Mas estamos falando aqui do Dia de Ação de Graças. E ele tem
tradições bem peculiares.
A raiz do Thanksgiving remonta a
Henrique 8º (1491-1547), o rei inglês que rompeu com a Igreja Católica, criando
uma Igreja para chamar de sua, a anglicana, que segue firme como a congregação
religiosa oficial da ilha.
Como o rompimento, Henrique 8º acabou
com uma série de feriados católicos. Para compensar, a Igreja anglicana criou
comemorações-tampão para colocar no lugar: os Dias de Jejum e os Dias de Ação
de Graças. Os de Ação de Graças ficaram relacionados às festas de colheita.
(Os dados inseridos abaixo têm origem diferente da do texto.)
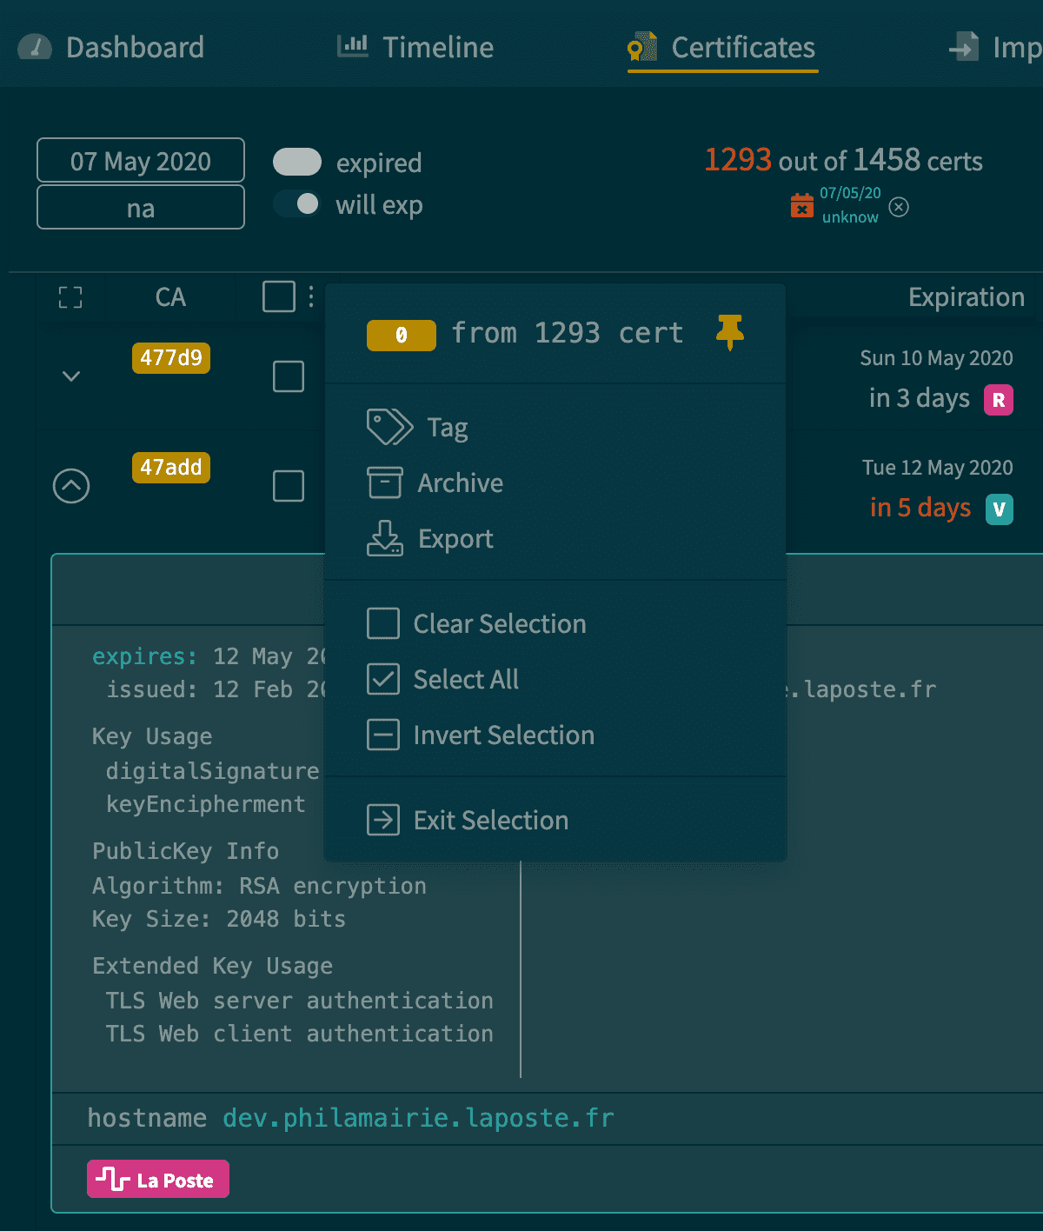Open the 07 May 2020 date picker
Viewport: 1043px width, 1231px height.
click(141, 161)
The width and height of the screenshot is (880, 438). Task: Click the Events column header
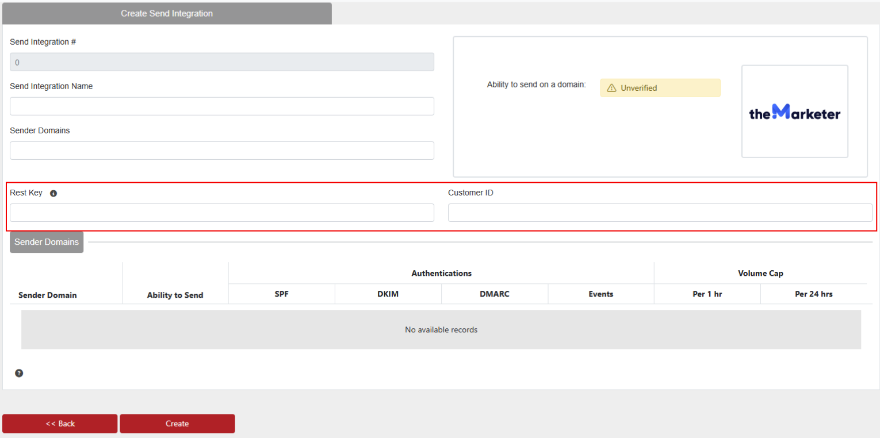(600, 294)
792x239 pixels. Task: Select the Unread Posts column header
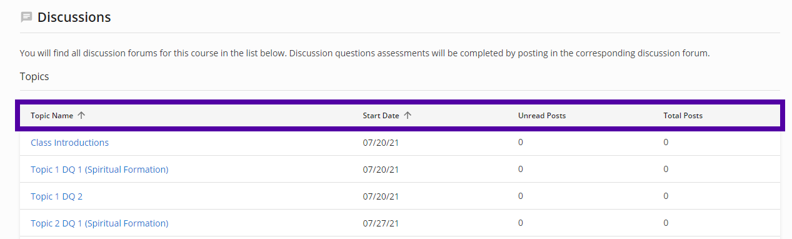point(542,116)
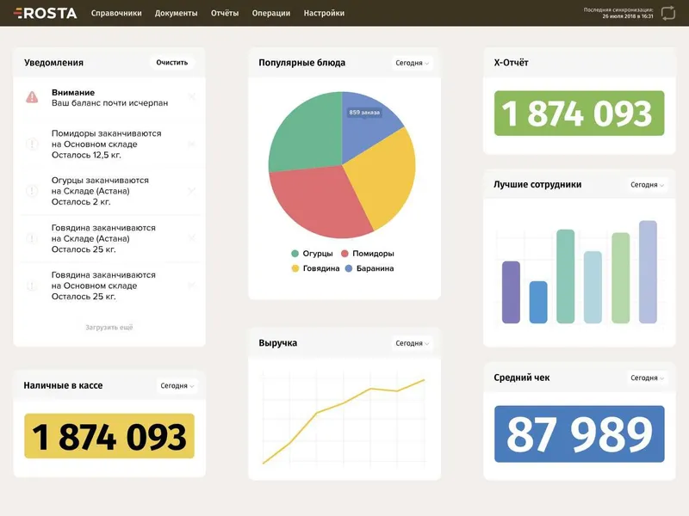Click the Очистить button
The height and width of the screenshot is (516, 689).
click(171, 62)
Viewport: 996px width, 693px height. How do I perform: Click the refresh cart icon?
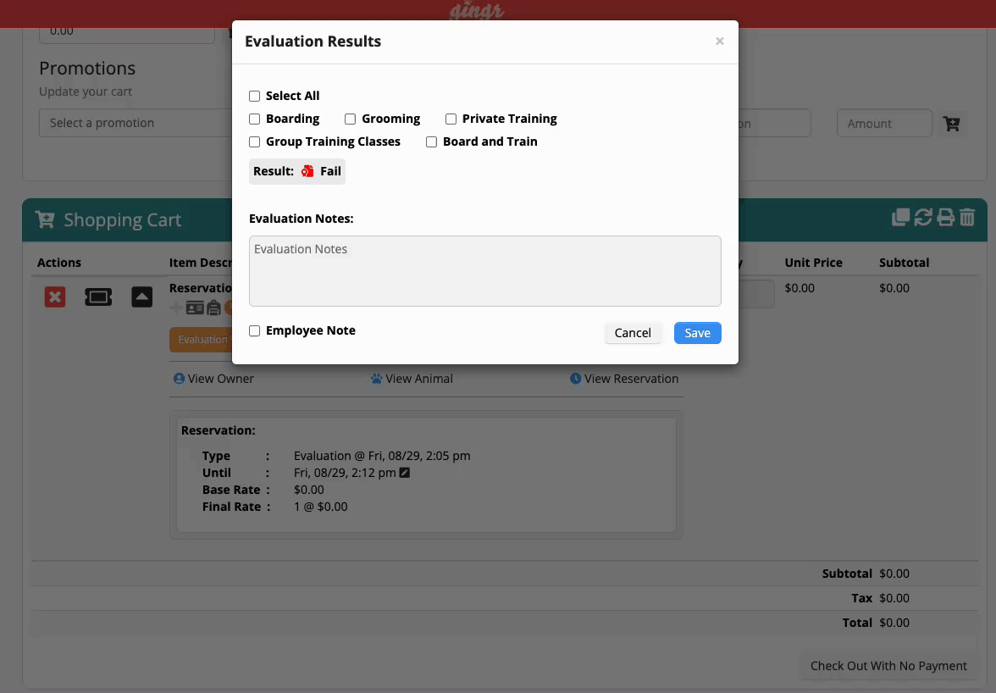tap(923, 218)
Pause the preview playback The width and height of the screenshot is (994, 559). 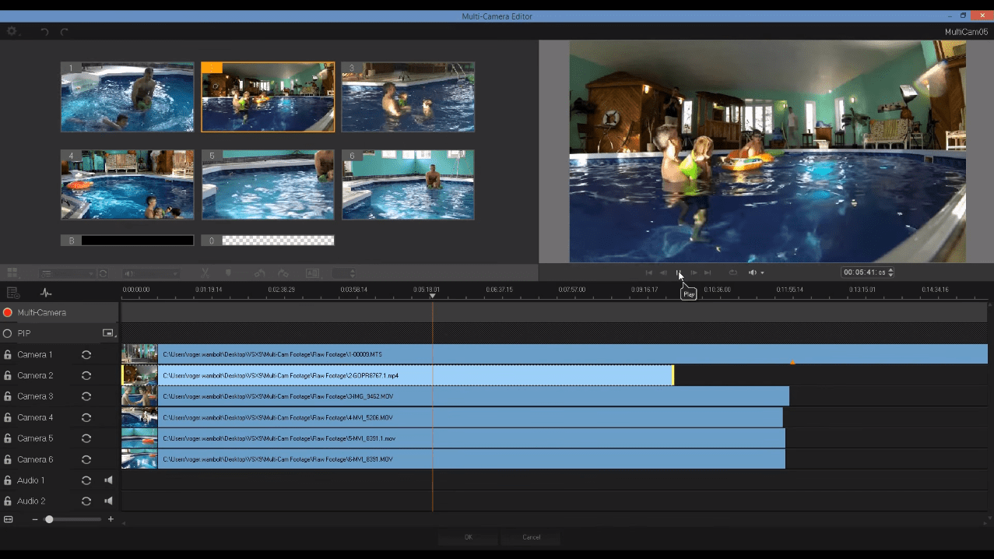click(678, 272)
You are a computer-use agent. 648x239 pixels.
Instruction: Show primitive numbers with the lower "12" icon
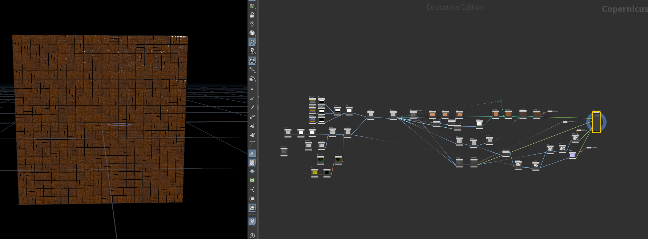click(252, 135)
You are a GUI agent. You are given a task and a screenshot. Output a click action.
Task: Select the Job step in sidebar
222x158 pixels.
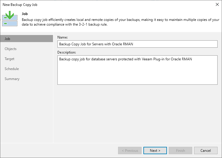click(26, 39)
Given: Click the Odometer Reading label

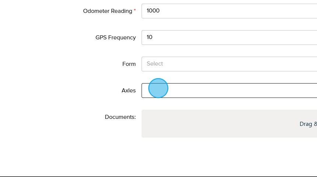Looking at the screenshot, I should 107,11.
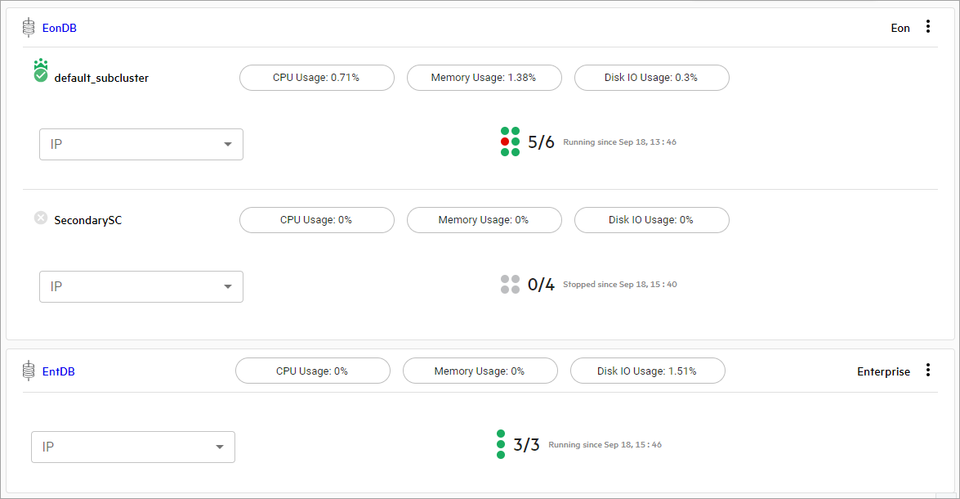Expand the SecondarySC IP dropdown
960x499 pixels.
click(x=141, y=287)
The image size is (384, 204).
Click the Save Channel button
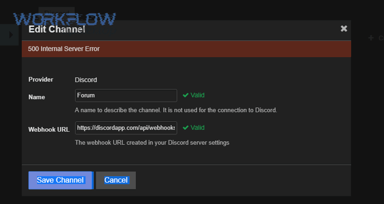pos(60,180)
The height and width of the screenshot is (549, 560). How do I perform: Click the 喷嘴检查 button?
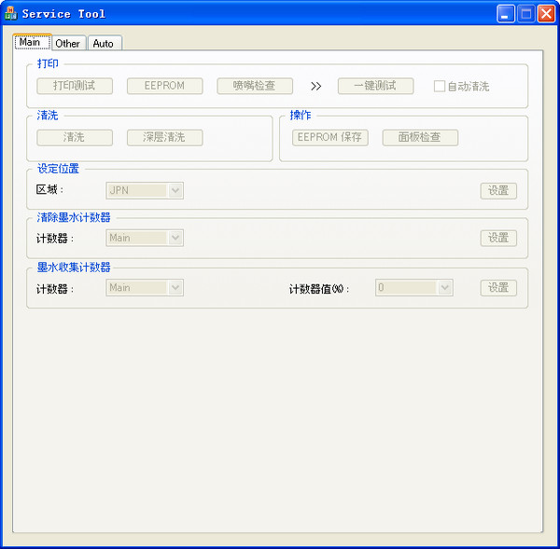255,86
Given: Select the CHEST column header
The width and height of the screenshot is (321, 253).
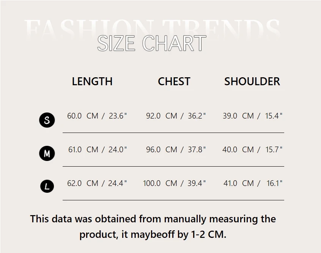Looking at the screenshot, I should tap(174, 81).
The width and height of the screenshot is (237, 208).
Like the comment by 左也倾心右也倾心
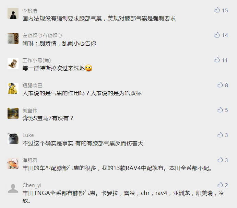(217, 35)
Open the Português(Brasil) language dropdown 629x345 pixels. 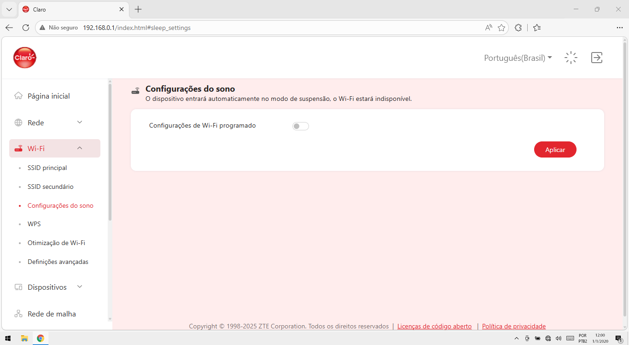(x=518, y=58)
E foram religiosos ingleses
acostumados a celebrar essas festas de colheita/de Ação de Graças que começaram
a colonizar os EUA, a partir da costa leste, no início dos anos 1600.
A tradição americana diz que o
“primeiro Dia de Ação de Graças” em algum território que faça parte dos EUA
aconteceu em outubro de 1621, em Plymouth, no atual Massachusetts. É um
equívoco. Sabe-se hoje que houve uma série de celebrações de Ação de Graças nos
anos anteriores, principalmente na região do atual estado da Virgínia, que
também recebeu colonos britânicos bem cedo.
O de Plymouth, porém, ganhou aura
mitológica por ter reunido colonos britânicos e nativos americanos, da tribo
dos Wampanoags. As versões infantis da história dizem que os índios ensinaram
os colonos a plantar e caçar, e todos ficaram “amigos”. Fantasia pura.
O que houve entre colonos de
Plymouth e os Wampanoags foi uma aliança militar. A tribo sofria os efeitos de
uma praga, que dizimou boa parte de sua população, e começou a ser atacada por
tribos rivais. Os Wampanoags, porém, tinham um trunfo. Um de seus membros, um
sujeito chamado Squanto, já tinha sido escravo na Espanha e na Inglaterra – a
colonização das Américas, afinal, “é sobre” pilhagem, poder e escravidão lá no
Hemisfério Norte também.
Dada sua experiência prévia,
Squanto falava inglês. E quem se comunica, Chacrinha já dizia, não se trumbica.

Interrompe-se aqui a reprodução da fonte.